Inoltre: è una versione beta. Mi chiedo: “Non sarebbe stato più proficuo che ci fosse una versione inglese SUBITO”? Ed ancora, come verranno tradotti i feed se sono automatici? Con google translator?#notisverybello! 

Il dominio www  non è intestato al ministero ma a chi ha fatto il sito (quindi un sito che pago con io in quanto sono soldi pubblici è intestato ad un’azienda, non allo Stato – #notisverybello); infine il sito non è accessibile, cioè i suoi contenuti non sono fruibili anche da persone con una disabilità visiva, e questo è un obbligo di legge. I social non sono VIVI: la pagina facebook non c’è, twitter è silente, instagram solo poche foto.

Inoltre perché non fare subito un’applicazione mobile? L’app è lo strumento che serve per il mobile e offre molte più opportunità di un sito responsive, soprattutto per un evento.

C’è infine un tema di mancata trasparenza, che per le amministrazioni è d’obbligo. E se tale concetto è valido per le scuole il cui budget per il sito e per tutta l’attività di comunicazione è quasi inesistente, è valido ancor di più per chi le leggi le fa. Punto.

  • Inoltre

Chi ha fatto il sito? Ha vinto un bando? Sul sito del ministero non lo trovo. Quanto denaro è stato pagato?

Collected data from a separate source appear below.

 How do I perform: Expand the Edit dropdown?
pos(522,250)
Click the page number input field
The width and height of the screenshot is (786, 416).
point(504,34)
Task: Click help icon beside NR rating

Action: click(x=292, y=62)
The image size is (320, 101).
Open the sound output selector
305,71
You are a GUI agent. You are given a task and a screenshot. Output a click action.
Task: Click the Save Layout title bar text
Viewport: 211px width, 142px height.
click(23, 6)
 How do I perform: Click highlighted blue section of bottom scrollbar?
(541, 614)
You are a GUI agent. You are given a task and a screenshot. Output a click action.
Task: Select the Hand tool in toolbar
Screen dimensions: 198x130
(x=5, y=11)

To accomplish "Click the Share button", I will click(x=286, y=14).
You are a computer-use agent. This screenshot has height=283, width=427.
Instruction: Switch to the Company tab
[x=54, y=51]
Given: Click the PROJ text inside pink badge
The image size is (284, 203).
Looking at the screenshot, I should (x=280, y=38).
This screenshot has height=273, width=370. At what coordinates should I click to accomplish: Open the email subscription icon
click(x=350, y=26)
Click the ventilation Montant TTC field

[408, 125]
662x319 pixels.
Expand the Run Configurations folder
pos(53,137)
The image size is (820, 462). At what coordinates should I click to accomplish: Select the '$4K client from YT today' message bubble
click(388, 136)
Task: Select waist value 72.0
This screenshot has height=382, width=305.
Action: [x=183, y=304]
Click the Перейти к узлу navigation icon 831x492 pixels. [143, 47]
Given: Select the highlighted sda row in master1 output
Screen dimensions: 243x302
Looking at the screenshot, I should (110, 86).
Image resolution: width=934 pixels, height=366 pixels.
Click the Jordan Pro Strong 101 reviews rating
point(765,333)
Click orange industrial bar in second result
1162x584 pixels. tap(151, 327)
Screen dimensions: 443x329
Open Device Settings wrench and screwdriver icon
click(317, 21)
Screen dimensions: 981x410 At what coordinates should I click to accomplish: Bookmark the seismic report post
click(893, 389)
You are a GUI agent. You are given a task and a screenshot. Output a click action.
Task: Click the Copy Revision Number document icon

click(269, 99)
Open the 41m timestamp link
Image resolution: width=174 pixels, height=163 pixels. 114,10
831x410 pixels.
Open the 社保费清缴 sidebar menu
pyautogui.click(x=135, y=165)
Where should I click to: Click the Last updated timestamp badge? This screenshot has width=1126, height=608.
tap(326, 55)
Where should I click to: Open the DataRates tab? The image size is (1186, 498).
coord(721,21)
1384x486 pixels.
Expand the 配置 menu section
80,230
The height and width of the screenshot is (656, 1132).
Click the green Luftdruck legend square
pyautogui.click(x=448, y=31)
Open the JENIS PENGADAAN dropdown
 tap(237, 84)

E’ importante anche perché questo governo ha varato il sito soldipubblici.gov.it facendo della trasparenza una colonna portante.

Ma al di là del costo, cosa prevede il progetto? L’immagine dell’Italia è anche la mia immagine, essendo cittadina di questo paese.

  • E poi graficamente

Io sono contro l’arial, il verdana e il times new roman (ed era Arial, adesso c’è un carattere più personalizzato, wow! 😀 ); sono contro gli indirizzi senza che vengano settati i permalink, sono contro i siti boxed. 

Personalizzazione, professionalità, apertura: era questo l’Italia.

  • E poi gli indirizzi web

Italia, compra anche il .eu anzichè farlo “acquistare” a GODADDY, che poi comprarlo costerebbe XXXX in più!

Sono queste le mie considerazioni, di getto, un sommario dei commenti che ho postato nei miei profili, un’analisi che si fa domande, una relazione obiettiva, che crede nei miglioramenti, che non vuole che questa sia l’ennesima prova di default.

Perché dopo tutto, ci credo: è il mio paese. 

E per me, code is poetry e il bello è #veryimportant-e.